CPS Track

Cyber-Physical Systems (CPS)
Technical Track

For more than 25 years extensive software/hardware research and development efforts had been devoted to problems in real-time, safety-critical, and embedded systems. Security and safety issues were considered crucial in mission-critical systems. While all such constraints had been derived as design problems in software control systems for real-world applications, they were treated as separate aspects since each of them proved even difficult enough even when studied separately. While this resulted gradually in nearly different scientific disciplines it turned out to be increasingly inadequate for the construction of large control systems, in particular for applications with (partially) autonomous entities and decision-making: As a well-known example, optimal real-time performance may well be adverse to optimal overall throughput, and vice versa.

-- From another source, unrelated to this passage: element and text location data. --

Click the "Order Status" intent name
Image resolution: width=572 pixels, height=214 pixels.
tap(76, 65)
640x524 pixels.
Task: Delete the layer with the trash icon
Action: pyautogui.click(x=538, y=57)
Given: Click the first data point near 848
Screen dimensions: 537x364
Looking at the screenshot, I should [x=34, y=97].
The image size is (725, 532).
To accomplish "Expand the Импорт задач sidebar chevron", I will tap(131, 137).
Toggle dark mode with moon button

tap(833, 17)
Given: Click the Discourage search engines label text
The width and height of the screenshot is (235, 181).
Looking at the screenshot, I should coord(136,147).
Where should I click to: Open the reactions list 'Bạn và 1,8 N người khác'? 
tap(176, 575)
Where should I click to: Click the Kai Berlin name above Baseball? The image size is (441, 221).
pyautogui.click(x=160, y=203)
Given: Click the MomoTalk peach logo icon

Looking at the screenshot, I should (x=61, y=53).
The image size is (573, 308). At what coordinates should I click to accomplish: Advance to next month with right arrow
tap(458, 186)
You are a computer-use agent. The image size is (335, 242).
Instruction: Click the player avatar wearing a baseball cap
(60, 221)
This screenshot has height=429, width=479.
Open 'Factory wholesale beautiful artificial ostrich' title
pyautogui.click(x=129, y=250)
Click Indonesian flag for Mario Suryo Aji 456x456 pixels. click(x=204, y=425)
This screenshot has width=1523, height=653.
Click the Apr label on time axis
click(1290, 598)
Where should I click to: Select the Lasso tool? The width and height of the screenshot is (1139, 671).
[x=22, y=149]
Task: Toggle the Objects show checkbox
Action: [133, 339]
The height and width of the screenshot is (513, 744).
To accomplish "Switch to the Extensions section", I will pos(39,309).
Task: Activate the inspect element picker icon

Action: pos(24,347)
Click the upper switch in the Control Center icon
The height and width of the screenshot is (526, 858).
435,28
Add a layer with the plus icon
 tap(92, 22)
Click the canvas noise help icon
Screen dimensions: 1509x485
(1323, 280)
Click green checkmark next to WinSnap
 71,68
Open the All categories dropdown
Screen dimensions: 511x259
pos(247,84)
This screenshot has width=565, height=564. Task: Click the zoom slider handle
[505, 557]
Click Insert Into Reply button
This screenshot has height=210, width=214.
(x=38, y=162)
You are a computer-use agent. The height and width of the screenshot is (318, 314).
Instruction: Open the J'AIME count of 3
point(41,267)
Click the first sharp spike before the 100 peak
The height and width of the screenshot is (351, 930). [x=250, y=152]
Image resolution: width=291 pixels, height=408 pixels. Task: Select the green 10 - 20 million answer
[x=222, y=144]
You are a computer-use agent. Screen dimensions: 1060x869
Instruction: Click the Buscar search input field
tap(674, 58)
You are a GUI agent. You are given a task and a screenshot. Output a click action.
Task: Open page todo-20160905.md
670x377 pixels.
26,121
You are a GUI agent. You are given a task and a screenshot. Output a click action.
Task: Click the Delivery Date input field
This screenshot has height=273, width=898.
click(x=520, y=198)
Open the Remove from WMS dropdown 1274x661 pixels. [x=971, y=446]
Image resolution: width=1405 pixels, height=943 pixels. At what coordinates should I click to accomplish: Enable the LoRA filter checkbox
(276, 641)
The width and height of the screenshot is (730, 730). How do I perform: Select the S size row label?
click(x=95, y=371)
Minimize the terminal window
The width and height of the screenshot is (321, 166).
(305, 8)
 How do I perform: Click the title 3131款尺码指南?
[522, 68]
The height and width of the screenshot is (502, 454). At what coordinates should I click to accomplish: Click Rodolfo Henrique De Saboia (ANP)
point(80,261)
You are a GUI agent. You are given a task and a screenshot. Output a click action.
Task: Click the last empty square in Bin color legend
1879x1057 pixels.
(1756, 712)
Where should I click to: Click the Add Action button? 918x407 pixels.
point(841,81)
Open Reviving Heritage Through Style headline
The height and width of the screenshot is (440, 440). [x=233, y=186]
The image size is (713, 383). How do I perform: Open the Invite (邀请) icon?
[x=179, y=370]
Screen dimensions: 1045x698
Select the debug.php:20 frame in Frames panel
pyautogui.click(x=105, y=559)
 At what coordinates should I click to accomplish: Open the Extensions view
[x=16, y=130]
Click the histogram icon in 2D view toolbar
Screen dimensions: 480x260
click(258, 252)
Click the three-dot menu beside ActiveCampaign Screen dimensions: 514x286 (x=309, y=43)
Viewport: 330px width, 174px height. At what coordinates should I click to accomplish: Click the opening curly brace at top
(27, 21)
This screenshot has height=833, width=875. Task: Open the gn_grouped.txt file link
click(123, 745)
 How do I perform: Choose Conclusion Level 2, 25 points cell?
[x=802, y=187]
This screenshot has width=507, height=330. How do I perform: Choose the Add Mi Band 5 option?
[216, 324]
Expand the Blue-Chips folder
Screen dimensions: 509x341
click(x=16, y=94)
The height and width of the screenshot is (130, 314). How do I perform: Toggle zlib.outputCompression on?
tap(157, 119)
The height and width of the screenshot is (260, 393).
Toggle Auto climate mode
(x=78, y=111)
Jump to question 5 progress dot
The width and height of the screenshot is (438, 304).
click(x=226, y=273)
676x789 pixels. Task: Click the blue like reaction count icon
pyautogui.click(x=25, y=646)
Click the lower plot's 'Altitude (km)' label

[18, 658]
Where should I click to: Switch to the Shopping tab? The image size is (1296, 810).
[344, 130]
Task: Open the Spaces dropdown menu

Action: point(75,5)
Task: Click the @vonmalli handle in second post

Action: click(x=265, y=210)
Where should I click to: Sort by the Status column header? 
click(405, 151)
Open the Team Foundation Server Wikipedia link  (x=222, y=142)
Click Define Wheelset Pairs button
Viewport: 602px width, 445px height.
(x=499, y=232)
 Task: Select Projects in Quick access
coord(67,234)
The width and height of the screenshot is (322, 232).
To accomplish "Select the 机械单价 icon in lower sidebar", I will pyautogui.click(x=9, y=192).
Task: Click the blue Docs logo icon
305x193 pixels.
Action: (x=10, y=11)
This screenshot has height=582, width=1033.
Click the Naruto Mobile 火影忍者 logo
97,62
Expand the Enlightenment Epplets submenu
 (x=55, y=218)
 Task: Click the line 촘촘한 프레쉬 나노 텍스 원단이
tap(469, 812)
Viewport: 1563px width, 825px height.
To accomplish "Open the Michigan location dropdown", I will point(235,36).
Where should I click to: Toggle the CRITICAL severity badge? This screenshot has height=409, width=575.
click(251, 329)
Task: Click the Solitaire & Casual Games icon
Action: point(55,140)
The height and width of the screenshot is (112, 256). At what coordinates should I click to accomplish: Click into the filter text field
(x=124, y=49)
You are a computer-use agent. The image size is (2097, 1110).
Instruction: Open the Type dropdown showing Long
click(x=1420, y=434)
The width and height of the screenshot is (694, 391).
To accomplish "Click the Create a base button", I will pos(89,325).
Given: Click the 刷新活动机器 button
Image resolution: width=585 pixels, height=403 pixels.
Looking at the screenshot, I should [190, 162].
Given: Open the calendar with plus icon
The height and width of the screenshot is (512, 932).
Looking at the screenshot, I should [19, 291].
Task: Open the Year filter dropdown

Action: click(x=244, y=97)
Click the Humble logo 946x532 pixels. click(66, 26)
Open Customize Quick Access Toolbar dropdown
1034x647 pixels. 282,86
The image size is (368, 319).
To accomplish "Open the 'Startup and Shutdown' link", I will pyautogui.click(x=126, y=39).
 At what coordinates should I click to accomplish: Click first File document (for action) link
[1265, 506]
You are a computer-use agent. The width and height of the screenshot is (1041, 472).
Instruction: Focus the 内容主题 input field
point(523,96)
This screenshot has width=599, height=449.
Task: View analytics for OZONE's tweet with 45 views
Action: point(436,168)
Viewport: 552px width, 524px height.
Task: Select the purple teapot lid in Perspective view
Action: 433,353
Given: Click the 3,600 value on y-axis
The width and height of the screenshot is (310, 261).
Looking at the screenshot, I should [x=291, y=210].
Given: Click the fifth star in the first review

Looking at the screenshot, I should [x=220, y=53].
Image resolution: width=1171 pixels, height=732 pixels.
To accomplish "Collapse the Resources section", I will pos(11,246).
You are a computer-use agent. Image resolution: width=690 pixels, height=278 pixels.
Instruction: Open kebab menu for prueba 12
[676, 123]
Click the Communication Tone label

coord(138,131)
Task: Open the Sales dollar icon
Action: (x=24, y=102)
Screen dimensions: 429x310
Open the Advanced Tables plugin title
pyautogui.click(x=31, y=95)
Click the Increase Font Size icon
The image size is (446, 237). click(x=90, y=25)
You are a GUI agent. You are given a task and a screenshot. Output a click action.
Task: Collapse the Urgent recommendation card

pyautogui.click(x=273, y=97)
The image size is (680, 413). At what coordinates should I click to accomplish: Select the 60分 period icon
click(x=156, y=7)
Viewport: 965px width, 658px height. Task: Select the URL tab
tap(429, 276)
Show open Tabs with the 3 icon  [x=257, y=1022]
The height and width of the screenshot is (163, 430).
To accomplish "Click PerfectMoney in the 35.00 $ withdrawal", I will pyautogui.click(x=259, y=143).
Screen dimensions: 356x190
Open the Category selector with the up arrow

Traditional approaches for modeling and analyzing self-organizing process systems (e.g. optimization or other classical theoretical methods) normally fall short concerning efficient solutions in practice. They often do not really scale: With a growing system size, the computation time may well explode considering also real-time constraints.

In several novel application areas like smart power grids, renewable energy and electric power management, routing in today’s and future Internet applications, transportation planning or traffic control systems in logistics, interconnected and collaborative intelligent mobility solutions, and self-driving vehicles, novel technological developments have posed a class of novel cross-disciplinary R&D themes where modeling, implementing, analyzing, and systematically experimenting by incorporating simulative approaches require a very close collaboration between researchers and developers in the disciplines involved. Solutions have been pursued, and even implemented, which borrow principles from Natural Computing, Swarm Intelligence, and Simulation Engineering. Also, they replace conventional approaches issuing exact solutions, which are practically irrelevant, through iterative and adaptive methods which are faster to obtain and at the same time of top quality (Self-Organizing Maps). Open problems such as on-line organization, consistency, self-adaptiveness, and availability of mobile and dynamic geographic data (in outer space, in wide-spread maritime operations etc.) have been identified as particular candidates for self-organizing research (among many others).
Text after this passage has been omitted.